◆ **EXERCISE GOAL**
Copy out, in full, each line of the material below that contains the word "icon".

◆ **GIVEN DATA**

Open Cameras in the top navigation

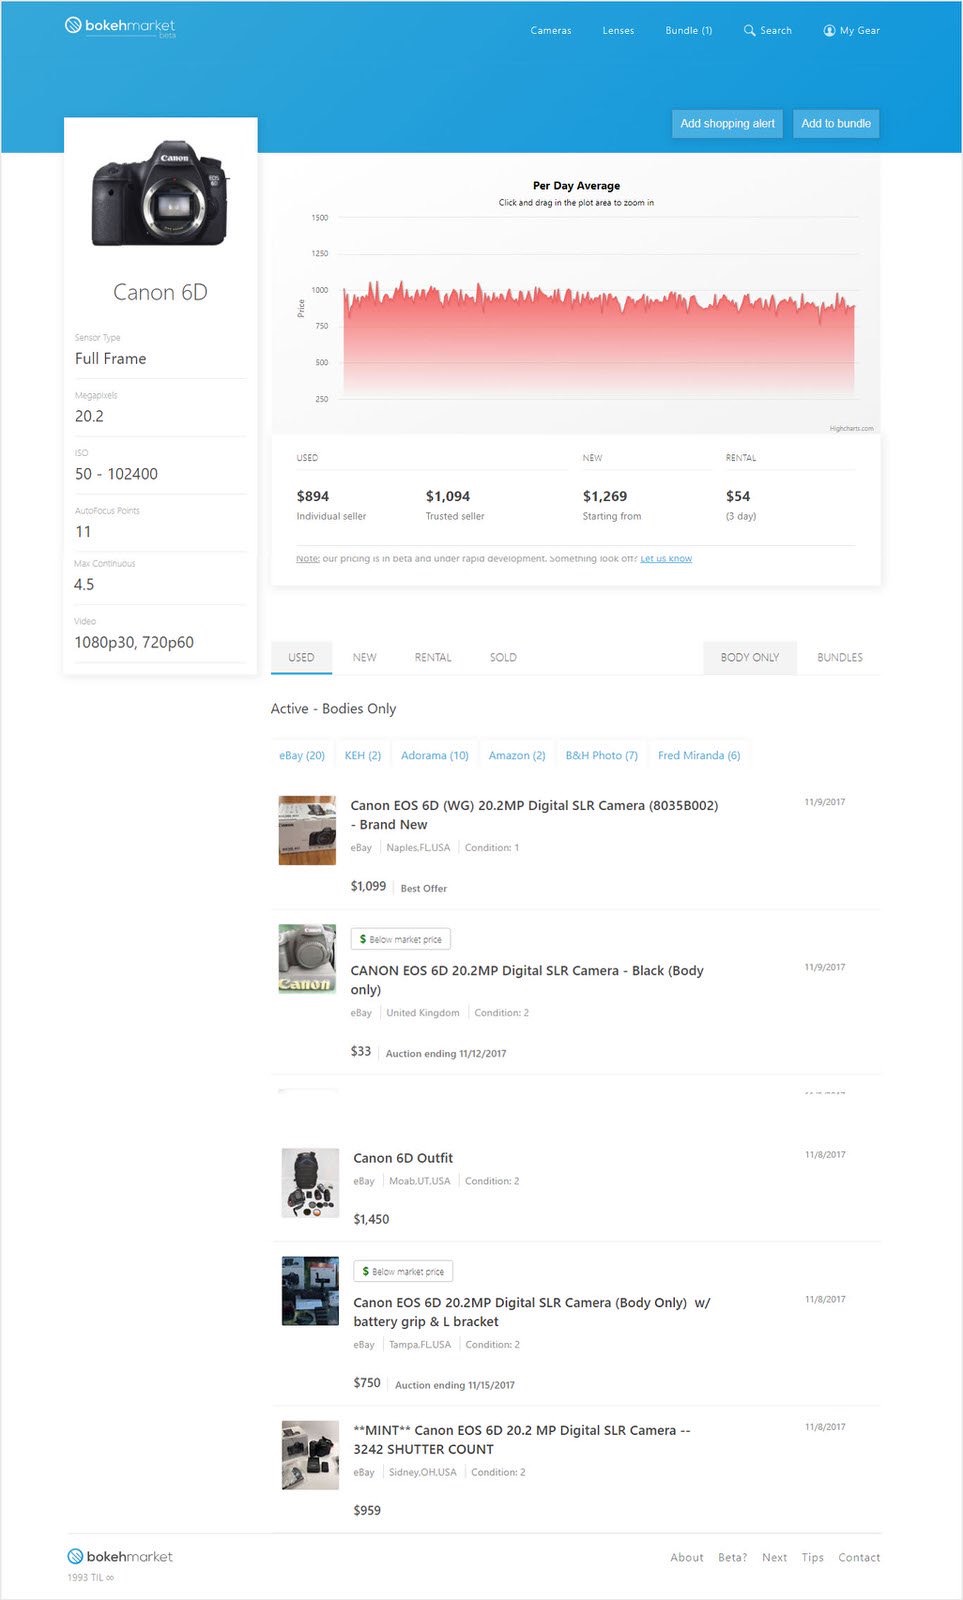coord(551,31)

==

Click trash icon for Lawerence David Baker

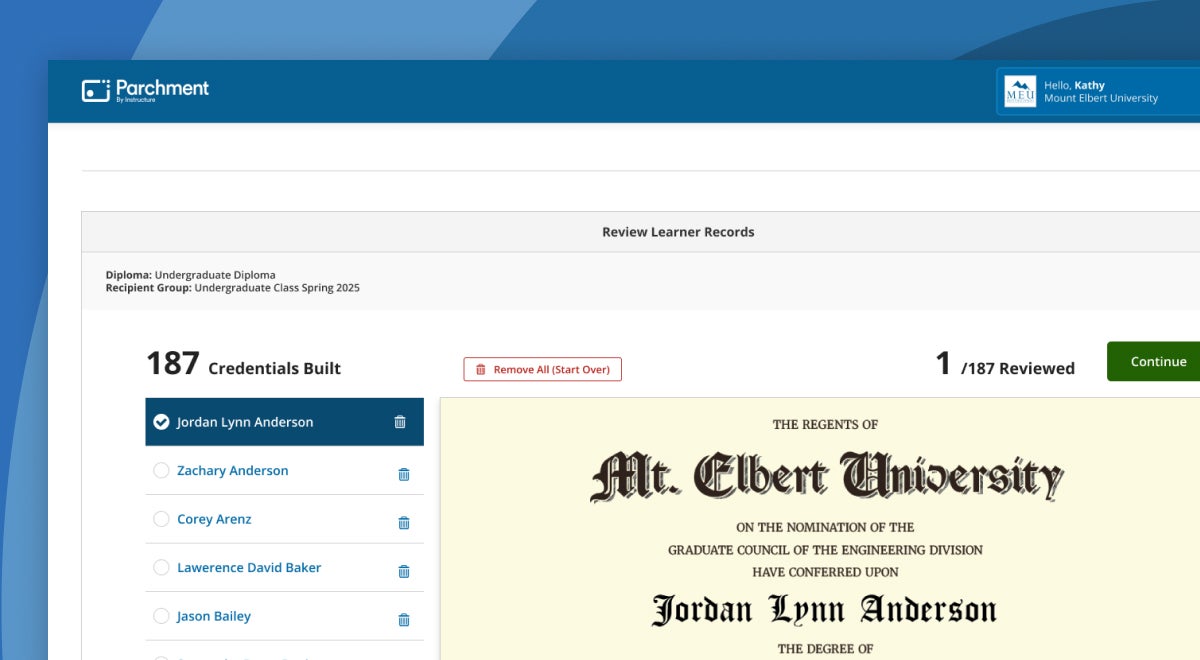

--

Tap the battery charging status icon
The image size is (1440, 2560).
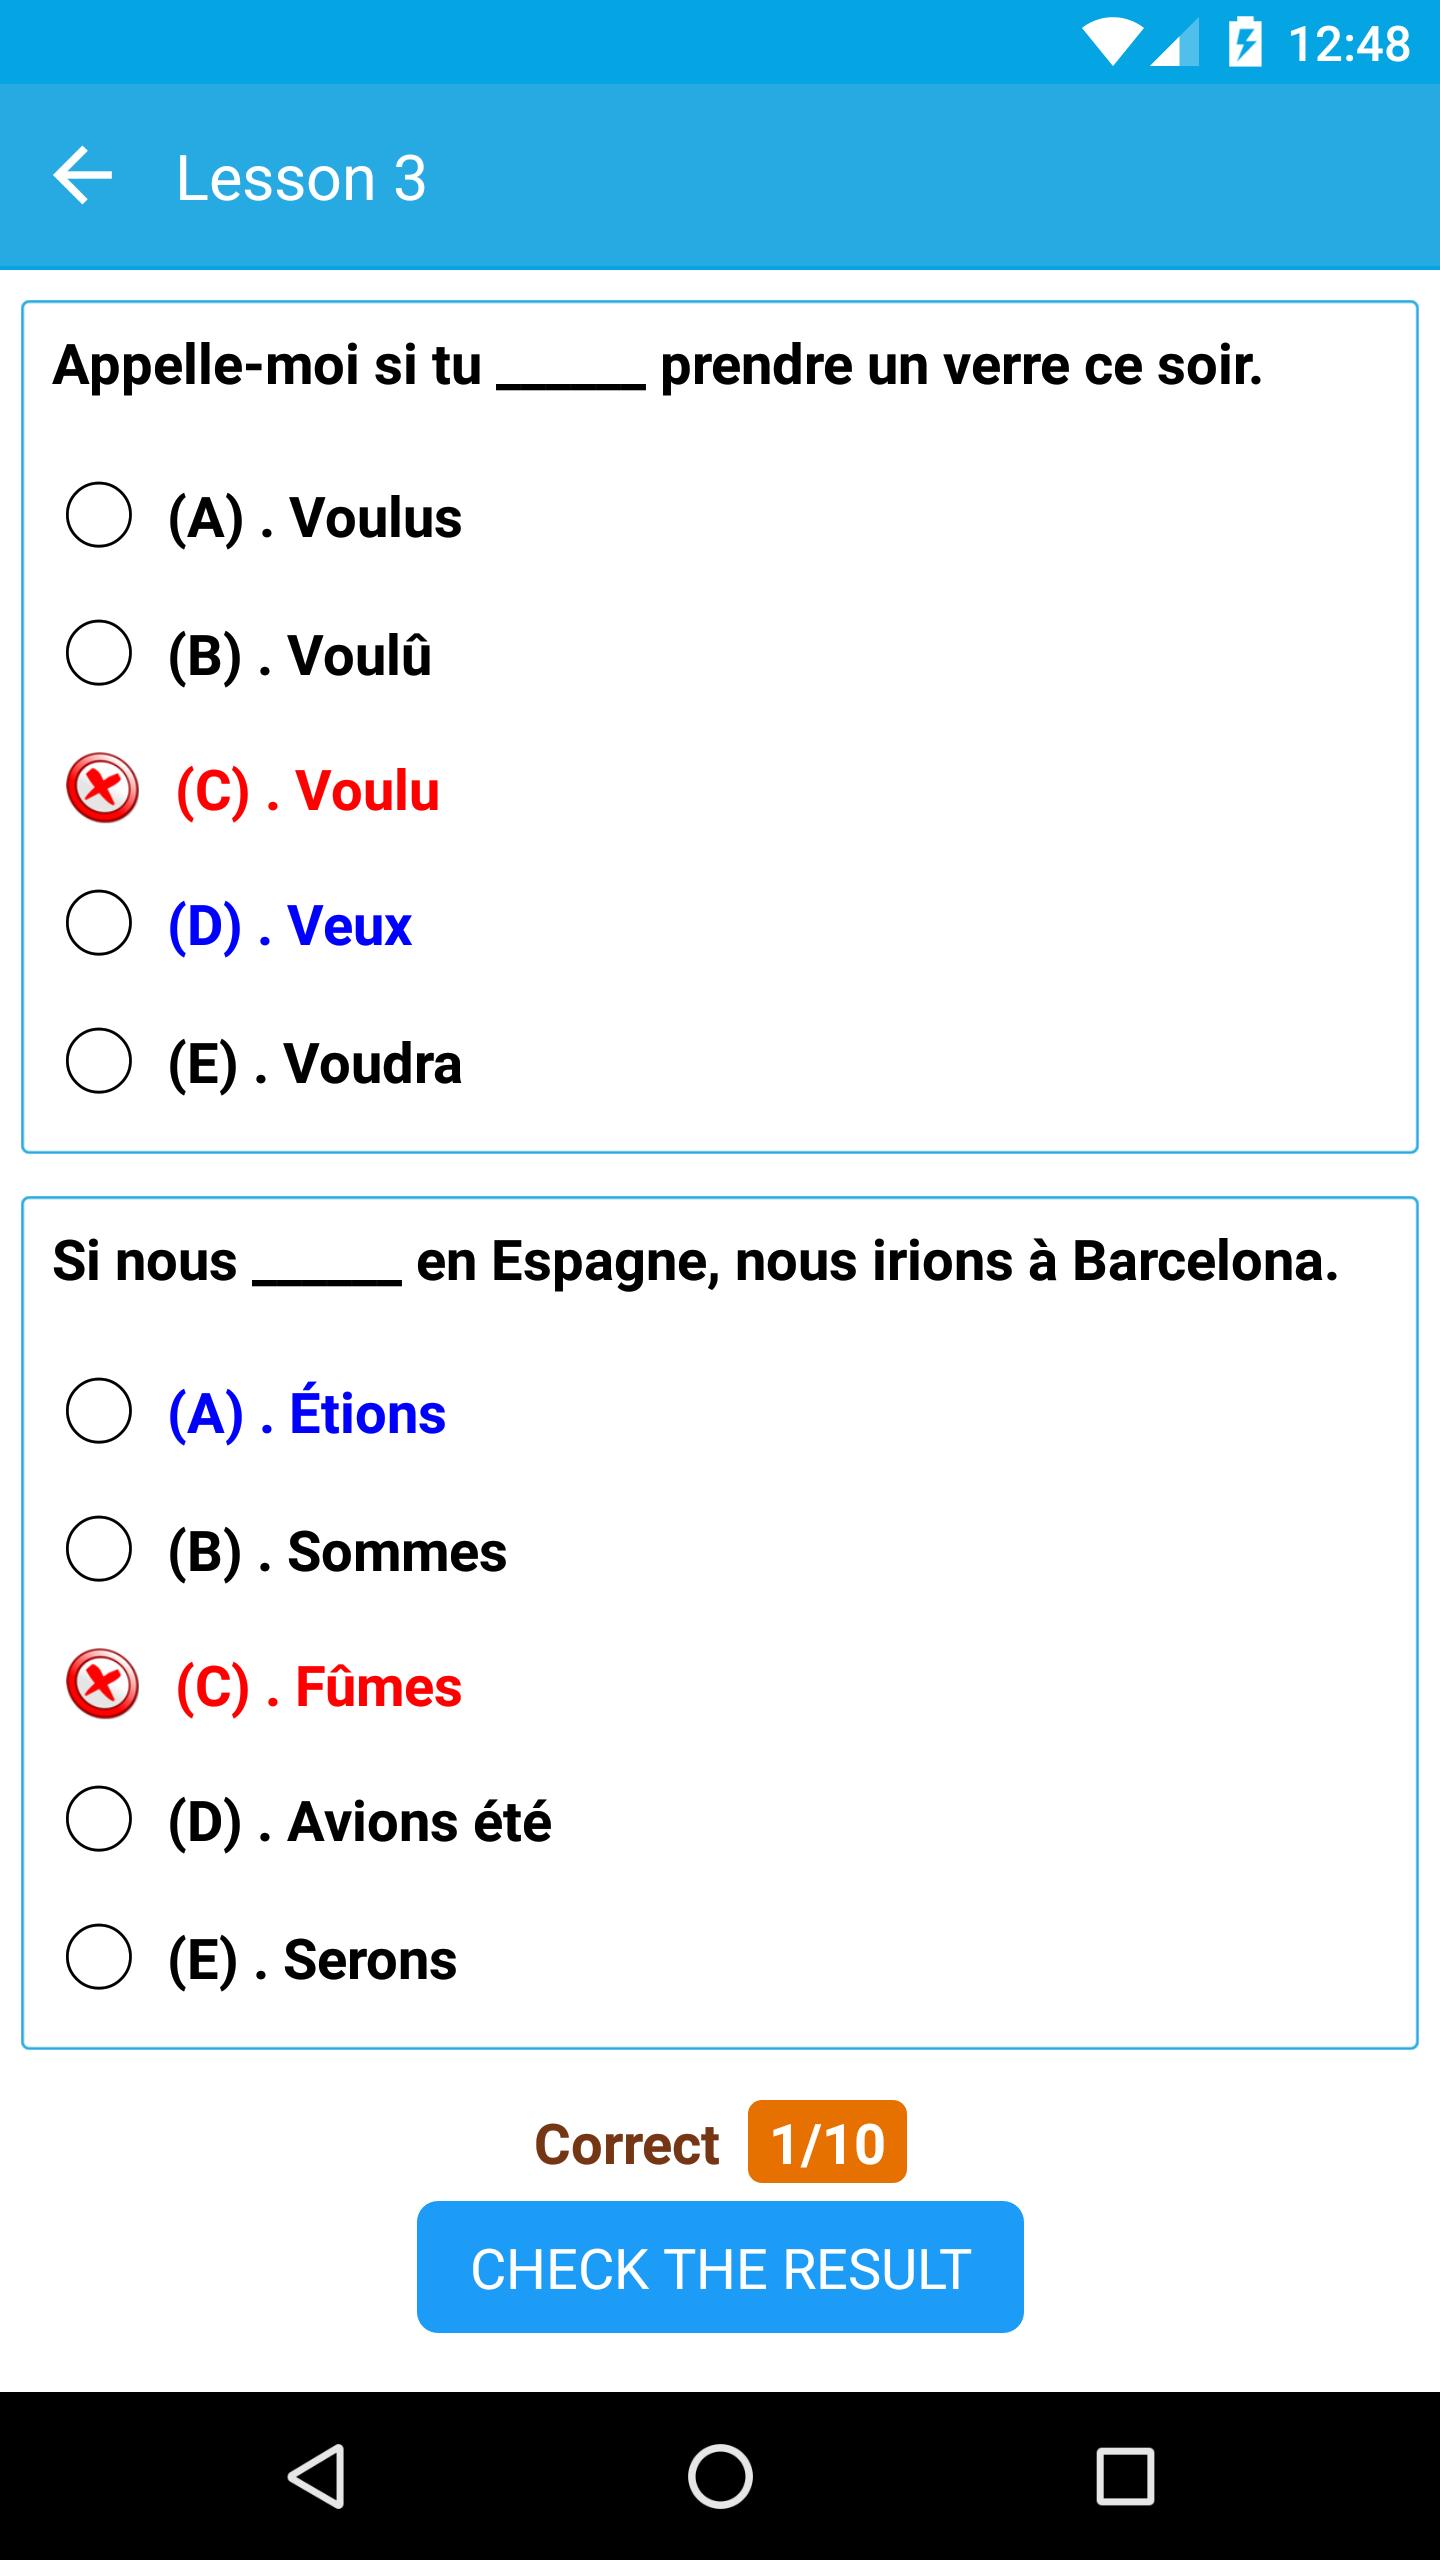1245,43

◆ **TASK RESPONSE**
Click trash icon for Lawerence David Baker
Tap the battery charging status icon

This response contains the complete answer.